Sin embargo, como esa retención se cobra sobre las partes localizadas en el país y no sobre las importadas, dependiendo de la integración nacional que tenga cada modelo, el porcentaje real varía.
“No sólo es un pésimo impuesto sino que es un pésimo mensaje. El que produce más partes locales paga más impuesto que quien las importa, una locura que no se entiende. Teniendo en cuenta la complejidad de localizar proveedores nacionales, incluso a un mismo costo, sería preferible importar y listo, porque ésa es una operación sin tanto riesgo financiero”, explicó un ejecutivo de finanzas de una automotriz argentina.
Bajo esta condición, un auto con un 30% de partes nacionales puede pagar apenas un 1,3% de derechos de exportación, pero uno en el que se integra el 70% de los componentes nacionales paga el 3,1%. Teniendo en cuenta esa diferente posición entre productos y marcas, en el sector se hace un promedio de un impacto global de un 2 a un 2,5% efectivo sobre el precio de los autos, aunque cada marca y cada modelo tiene su propio impacto.
Al tratarse de un impuesto que se cobra sobre la exportación, los autos que se fabrican en Argentina para el mercado doméstico no tienen impacto en su precio, sino que se trata de una medida que contribuye a darle mejores condiciones de competitividad a nivel internacional para venderle automóviles a otros mercados, especialmente los regionales.

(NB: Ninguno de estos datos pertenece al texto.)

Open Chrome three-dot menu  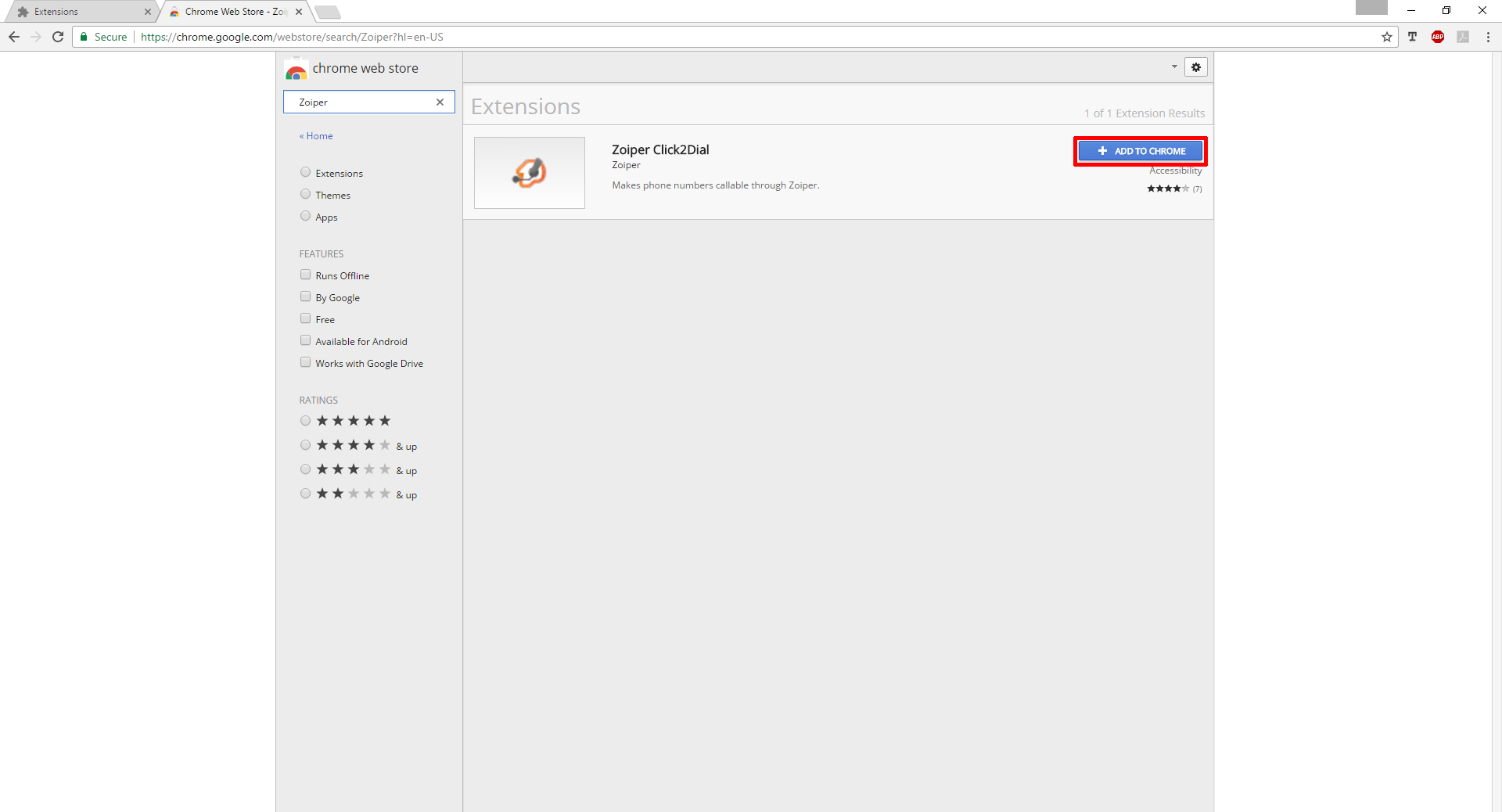point(1487,37)
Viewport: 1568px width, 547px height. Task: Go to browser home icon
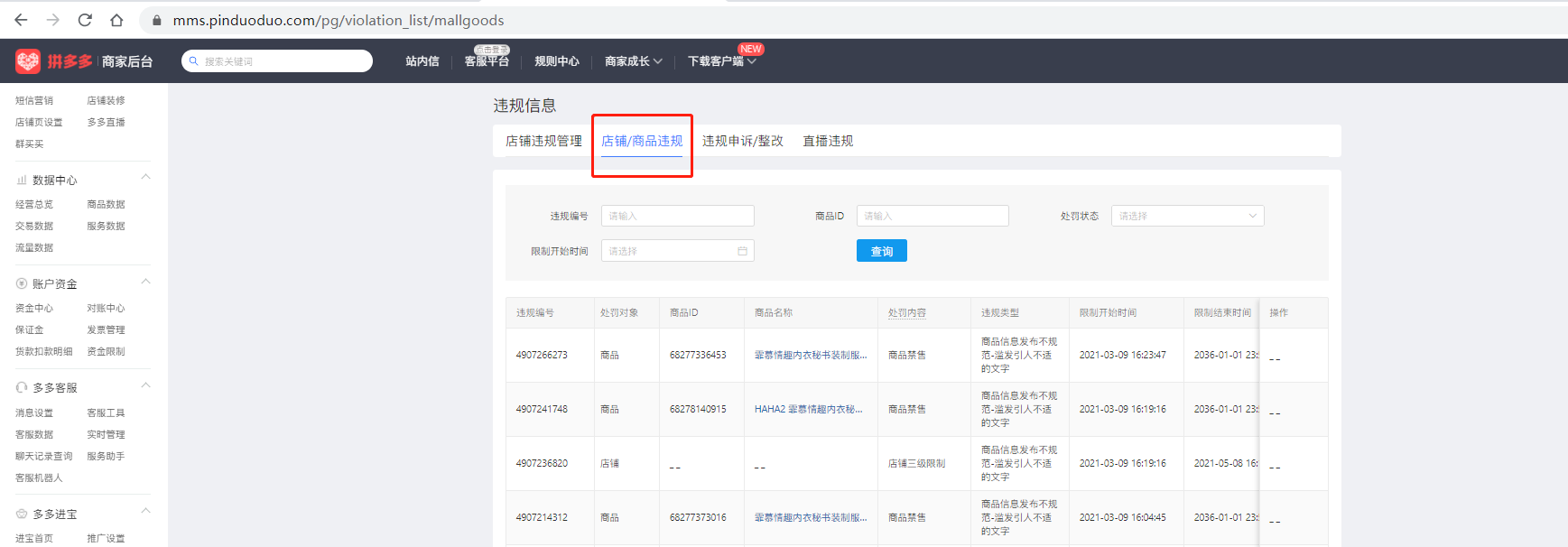coord(116,20)
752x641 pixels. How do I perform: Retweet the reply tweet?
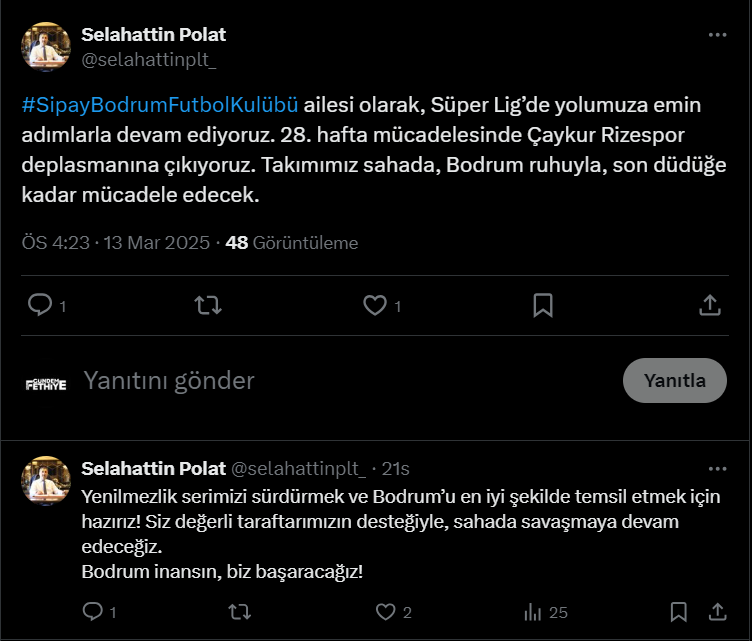pyautogui.click(x=240, y=611)
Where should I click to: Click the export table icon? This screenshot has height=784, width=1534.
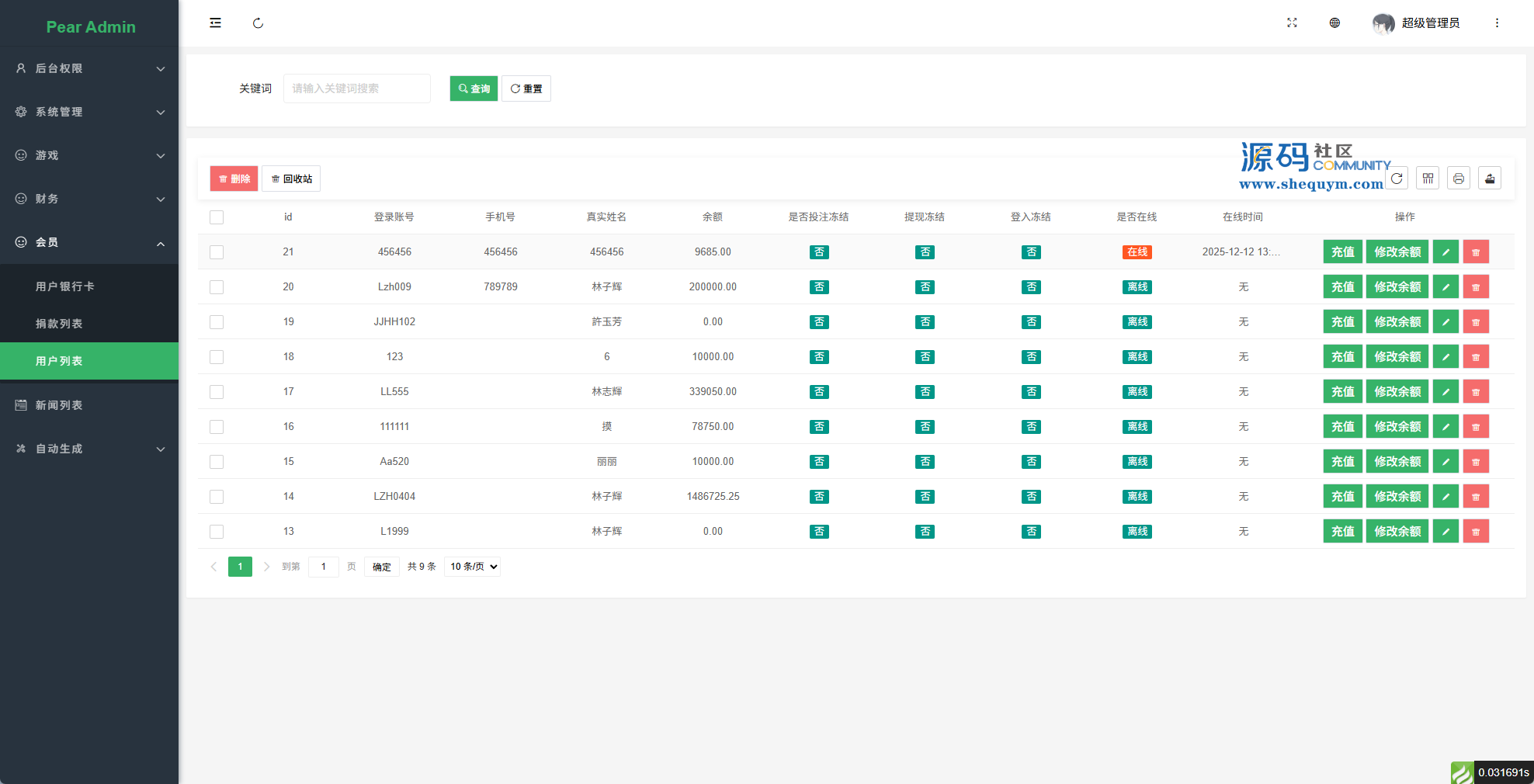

Comparación con otros países
Ese beneficio, si bien reducirá el peso de los impuestos nacionales del actual 12% a un 10%, sigue siendo insuficiente para equiparar las condiciones con las que exportan otros países relevantes como Brasil, que percibe menos del 5%, y México, Tailandia o Sudáfrica, que no tienen ningún tipo de arancelamiento sobre la exportación de su producción automotriz. Menos aún sobre China, que tiene subsidio a la exportación.
Esos 10 puntos corresponden mayormente a impuestos provinciales y municipales, entre Ingresos Brutos y tasas, y por el único impuesto nacional que quedaría impactando en el costo de los autos a exportar desde Argentina, que es el correspondiente a Débitos y Créditos. Es por ese motivo que los industriales del sector suelen hacer hincapié en la necesidad de un acompañamiento de los gobiernos provinciales y municipales para mejorar la competitividad necesaria que ayude a seguir sosteniendo inversiones de las casas matrices en proyectos industriales en Argentina.
Actualmente, en la Argentina existe la Ley de promoción de la industria automotriz y autopartista (Ley 27.686) que, entre sus beneficios, otorga la exención de pago de derechos de exportación. Esta ley comenzó a tener vigencia a fines de 2022, por lo que cada nuevo vehículo que se empezó a fabricar localmente desde entonces y el proyecto fue inscripto en este régimen, no paga derechos de exportación.
Esa es la limitante competitiva que tienen vehículos argentinos como Toyota Hilux, Fiat Cronos, Peugeot 208, Chevrolet Tracker, Volkswagen Amarok, Renault Kangoo y Mercedes-Bens Sprinter.
El beneficio sobre las retenciones a la exportación rige hasta el 31 de diciembre de 2031, con la condición de que los proyectos industriales inicien su producción antes del 31 de diciembre de 2029. Por ese motivo, los modelos que se empezaron a fabricar en Argentina desde 2023 están amparados por este beneficio, y lo mismo ocurrirá con los próximos lanzamientos, como serán las pickup Renault Niágara, Toyota Hilux y Volkswagen Amarok de nueva generación.